381. We are appalled that, four years after we first recommended it, the Government and FSA are continuing to procrastinate about the introduction of traffic-light labelling to make the nutritional content of food clearly comprehensible to all. In the light of resistance by industry, and given the urgency of this problem, we recommend that the Government legislate to introduce a statutory traffic light labelling system. A traffic light labelling system should also be introduced for all food sold in takeaway food outlets as well; currently food purchased from such outlets, despite often being very high calorie, does not have any nutritional labelling at all. The Government should consider the best ways of providing information about the nutritional content of food bought from restaurants.
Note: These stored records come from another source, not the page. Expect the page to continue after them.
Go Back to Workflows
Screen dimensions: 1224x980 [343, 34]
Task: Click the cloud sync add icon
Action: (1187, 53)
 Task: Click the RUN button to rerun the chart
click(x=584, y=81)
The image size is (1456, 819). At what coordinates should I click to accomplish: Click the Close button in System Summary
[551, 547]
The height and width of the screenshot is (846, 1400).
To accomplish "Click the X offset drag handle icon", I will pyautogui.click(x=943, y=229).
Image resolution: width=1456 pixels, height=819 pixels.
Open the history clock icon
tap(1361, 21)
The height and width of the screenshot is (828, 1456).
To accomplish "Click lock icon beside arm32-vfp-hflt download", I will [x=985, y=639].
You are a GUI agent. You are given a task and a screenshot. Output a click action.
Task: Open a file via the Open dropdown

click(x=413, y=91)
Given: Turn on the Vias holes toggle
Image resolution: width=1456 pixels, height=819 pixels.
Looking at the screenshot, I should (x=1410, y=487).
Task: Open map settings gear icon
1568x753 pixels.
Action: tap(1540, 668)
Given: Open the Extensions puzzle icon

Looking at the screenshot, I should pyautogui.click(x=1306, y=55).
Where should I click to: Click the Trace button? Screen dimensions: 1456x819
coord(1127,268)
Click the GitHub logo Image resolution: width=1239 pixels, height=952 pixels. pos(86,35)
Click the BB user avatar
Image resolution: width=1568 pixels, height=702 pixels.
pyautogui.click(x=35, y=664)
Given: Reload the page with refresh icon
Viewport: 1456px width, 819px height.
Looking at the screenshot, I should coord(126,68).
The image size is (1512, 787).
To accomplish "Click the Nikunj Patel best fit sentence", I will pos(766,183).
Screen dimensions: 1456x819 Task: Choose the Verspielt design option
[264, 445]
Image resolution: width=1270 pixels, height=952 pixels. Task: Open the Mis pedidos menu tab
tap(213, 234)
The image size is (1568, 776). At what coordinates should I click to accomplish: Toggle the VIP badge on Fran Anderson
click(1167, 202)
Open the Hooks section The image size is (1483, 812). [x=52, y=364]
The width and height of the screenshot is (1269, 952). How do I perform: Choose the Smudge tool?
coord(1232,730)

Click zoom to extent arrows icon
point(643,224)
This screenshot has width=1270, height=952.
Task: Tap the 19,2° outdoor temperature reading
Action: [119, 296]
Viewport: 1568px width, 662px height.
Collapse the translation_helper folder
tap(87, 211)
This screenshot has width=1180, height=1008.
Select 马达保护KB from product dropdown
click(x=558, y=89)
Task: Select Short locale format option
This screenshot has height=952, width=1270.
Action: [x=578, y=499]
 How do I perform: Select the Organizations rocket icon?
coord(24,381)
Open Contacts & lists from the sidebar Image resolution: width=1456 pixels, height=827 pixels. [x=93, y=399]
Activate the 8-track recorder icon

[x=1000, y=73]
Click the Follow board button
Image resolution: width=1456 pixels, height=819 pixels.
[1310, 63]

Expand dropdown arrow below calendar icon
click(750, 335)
HEALTH PROMOTION IN SCHOOLS

382. We were told by the DCSF of several apparently 'successful' initiatives to provide wider health and social support in schools, such as the Extended Schools and Healthy Schools initiatives. However to date there has been no evaluation of the impact of these programmes on health or health inequalities. If the Government wishes to claim that it is actively engaged in the health inequalities agenda, it must be prepared to back this up with hard evidence of whether its policies are actually influencing health outcomes, together with information on their costs and cost effectiveness. We recommend that the Department of Health and DCSF collaborate to produce quantitative indicators and to set targets for the Healthy Schools programme.

THE BUILT ENVIRONMENT

383. The built environment affects every aspect of our lives. During the inquiry we heard many concerns: high streets awash with fast food outlets, flagship health centres located 'at random' and planning policies which have created towns and cities dominated by the car, with out-of-town supermarkets and hospitals, which have discouraged walking and cycling. In our view, health must be a primary consideration in planning decisions. To ensure that this happens, we recommend

We recommend that the Government increase the proportion of the transport budget currently spent on walking and cycling.

TOBACCO CONTROL

384. Smoking remains one of the biggest causes of health inequalities; we welcome both the Government's ban on smoking in public places, and its intention to ban point of sale tobacco advertising, as evidence indicates that both of these measures may have a positive impact on health inequalities. Unfortunately, tobacco smuggling, by offering smokers half price cigarettes, negates the positive impact of pricing and taxation policies. Tobacco smuggling has a disproportionate impact on the poor, particularly young smokers. Some progress has been made in this area but not enough; there has been no progress at all in reducing the market-share of smuggled hand-rolled tobacco, which is smoked almost exclusively by those in lower socio-economic groups. We recommend the reinstatement of tough targets and careful monitoring of them following the transfer of this crucial job has passed to UKBA, to ensure that it remains a sufficiently high priority. We also recommend that the UK signs up to the agreements to control supply with the tobacco companies Philip Morris International and Japan Tobacco International as a matter of urgency.